WHAT IS REQUIRED — Each of the entries below should be written out exactly as it reads.

SUPPLIED DATA —

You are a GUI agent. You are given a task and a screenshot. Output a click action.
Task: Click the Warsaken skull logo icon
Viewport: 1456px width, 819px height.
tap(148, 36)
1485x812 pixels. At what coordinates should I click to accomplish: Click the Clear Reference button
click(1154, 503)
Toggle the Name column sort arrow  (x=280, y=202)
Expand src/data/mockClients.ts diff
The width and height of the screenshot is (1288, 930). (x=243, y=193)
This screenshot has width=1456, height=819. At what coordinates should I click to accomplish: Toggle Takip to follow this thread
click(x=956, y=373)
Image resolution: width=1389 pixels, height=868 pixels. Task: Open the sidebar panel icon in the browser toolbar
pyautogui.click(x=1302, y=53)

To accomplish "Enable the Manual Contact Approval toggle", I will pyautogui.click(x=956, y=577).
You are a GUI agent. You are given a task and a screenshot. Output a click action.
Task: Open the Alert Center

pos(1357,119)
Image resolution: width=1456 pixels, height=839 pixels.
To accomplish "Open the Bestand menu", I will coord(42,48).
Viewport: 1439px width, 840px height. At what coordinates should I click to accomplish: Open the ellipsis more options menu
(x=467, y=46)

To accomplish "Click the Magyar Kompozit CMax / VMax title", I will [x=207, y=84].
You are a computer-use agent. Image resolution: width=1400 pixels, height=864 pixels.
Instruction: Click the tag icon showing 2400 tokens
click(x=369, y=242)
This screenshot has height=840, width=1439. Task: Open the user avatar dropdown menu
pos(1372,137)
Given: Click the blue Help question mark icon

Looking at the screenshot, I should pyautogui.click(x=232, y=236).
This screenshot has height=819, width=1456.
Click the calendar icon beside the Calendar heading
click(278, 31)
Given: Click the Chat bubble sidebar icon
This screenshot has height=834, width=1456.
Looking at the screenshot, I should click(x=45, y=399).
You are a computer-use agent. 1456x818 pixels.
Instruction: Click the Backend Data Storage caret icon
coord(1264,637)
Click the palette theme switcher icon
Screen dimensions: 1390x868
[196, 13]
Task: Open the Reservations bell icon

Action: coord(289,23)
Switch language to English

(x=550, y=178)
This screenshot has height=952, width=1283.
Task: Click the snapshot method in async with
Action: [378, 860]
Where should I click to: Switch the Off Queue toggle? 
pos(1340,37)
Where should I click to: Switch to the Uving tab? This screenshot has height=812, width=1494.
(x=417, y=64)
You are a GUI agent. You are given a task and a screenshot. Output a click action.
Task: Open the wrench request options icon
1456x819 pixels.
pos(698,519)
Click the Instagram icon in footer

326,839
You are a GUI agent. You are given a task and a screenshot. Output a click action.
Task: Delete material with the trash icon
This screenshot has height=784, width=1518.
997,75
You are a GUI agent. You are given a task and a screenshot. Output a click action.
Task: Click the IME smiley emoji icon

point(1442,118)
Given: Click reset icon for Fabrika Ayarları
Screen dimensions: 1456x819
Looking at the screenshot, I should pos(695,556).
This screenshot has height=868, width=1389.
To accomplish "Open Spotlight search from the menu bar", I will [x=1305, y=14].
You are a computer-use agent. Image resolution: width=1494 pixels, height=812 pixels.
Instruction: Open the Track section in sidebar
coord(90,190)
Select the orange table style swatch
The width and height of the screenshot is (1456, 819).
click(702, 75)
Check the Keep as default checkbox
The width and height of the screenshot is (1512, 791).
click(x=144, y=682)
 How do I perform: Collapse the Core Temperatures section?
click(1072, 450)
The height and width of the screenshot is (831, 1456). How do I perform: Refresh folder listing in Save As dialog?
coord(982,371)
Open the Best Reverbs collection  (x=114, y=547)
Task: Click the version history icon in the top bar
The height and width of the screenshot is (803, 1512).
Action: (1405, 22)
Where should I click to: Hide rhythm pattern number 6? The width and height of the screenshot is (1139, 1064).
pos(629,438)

TASK SOLUTION —
You are a GUI agent. You are given a task and a screenshot. Output a click action.
Task: Click the Warsaken skull logo icon
Viewport: 1456px width, 819px height.
tap(148, 36)
1485x812 pixels. At what coordinates should I click to accomplish: Click the Clear Reference button
click(1154, 503)
Toggle the Name column sort arrow  (x=280, y=202)
Expand src/data/mockClients.ts diff
The width and height of the screenshot is (1288, 930). (x=243, y=193)
This screenshot has width=1456, height=819. At what coordinates should I click to accomplish: Toggle Takip to follow this thread
click(x=956, y=373)
Image resolution: width=1389 pixels, height=868 pixels. Task: Open the sidebar panel icon in the browser toolbar
pyautogui.click(x=1302, y=53)

To accomplish "Enable the Manual Contact Approval toggle", I will pyautogui.click(x=956, y=577).
You are a GUI agent. You are given a task and a screenshot. Output a click action.
Task: Open the Alert Center

pos(1357,119)
Image resolution: width=1456 pixels, height=839 pixels.
To accomplish "Open the Bestand menu", I will coord(42,48).
Viewport: 1439px width, 840px height. At what coordinates should I click to accomplish: Open the ellipsis more options menu
(x=467, y=46)

To accomplish "Click the Magyar Kompozit CMax / VMax title", I will [x=207, y=84].
You are a computer-use agent. Image resolution: width=1400 pixels, height=864 pixels.
Instruction: Click the tag icon showing 2400 tokens
click(x=369, y=242)
This screenshot has height=840, width=1439. Task: Open the user avatar dropdown menu
pos(1372,137)
Given: Click the blue Help question mark icon

Looking at the screenshot, I should pyautogui.click(x=232, y=236).
This screenshot has height=819, width=1456.
Click the calendar icon beside the Calendar heading
click(278, 31)
Given: Click the Chat bubble sidebar icon
This screenshot has height=834, width=1456.
Looking at the screenshot, I should click(x=45, y=399).
You are a computer-use agent. 1456x818 pixels.
Instruction: Click the Backend Data Storage caret icon
coord(1264,637)
Click the palette theme switcher icon
Screen dimensions: 1390x868
[196, 13]
Task: Open the Reservations bell icon

Action: coord(289,23)
Switch language to English

(x=550, y=178)
This screenshot has height=952, width=1283.
Task: Click the snapshot method in async with
Action: [378, 860]
Where should I click to: Switch the Off Queue toggle? 
pos(1340,37)
Where should I click to: Switch to the Uving tab? This screenshot has height=812, width=1494.
(x=417, y=64)
You are a GUI agent. You are given a task and a screenshot. Output a click action.
Task: Open the wrench request options icon
1456x819 pixels.
pos(698,519)
Click the Instagram icon in footer

326,839
You are a GUI agent. You are given a task and a screenshot. Output a click action.
Task: Delete material with the trash icon
This screenshot has height=784, width=1518.
997,75
You are a GUI agent. You are given a task and a screenshot. Output a click action.
Task: Click the IME smiley emoji icon

point(1442,118)
Given: Click reset icon for Fabrika Ayarları
Screen dimensions: 1456x819
Looking at the screenshot, I should pos(695,556).
This screenshot has height=868, width=1389.
To accomplish "Open Spotlight search from the menu bar", I will [x=1305, y=14].
You are a computer-use agent. Image resolution: width=1494 pixels, height=812 pixels.
Instruction: Open the Track section in sidebar
coord(90,190)
Select the orange table style swatch
The width and height of the screenshot is (1456, 819).
click(702, 75)
Check the Keep as default checkbox
The width and height of the screenshot is (1512, 791).
click(x=144, y=682)
 How do I perform: Collapse the Core Temperatures section?
click(1072, 450)
The height and width of the screenshot is (831, 1456). How do I perform: Refresh folder listing in Save As dialog?
coord(982,371)
Open the Best Reverbs collection  (x=114, y=547)
Task: Click the version history icon in the top bar
The height and width of the screenshot is (803, 1512).
Action: (1405, 22)
Where should I click to: Hide rhythm pattern number 6? The width and height of the screenshot is (1139, 1064).
pos(629,438)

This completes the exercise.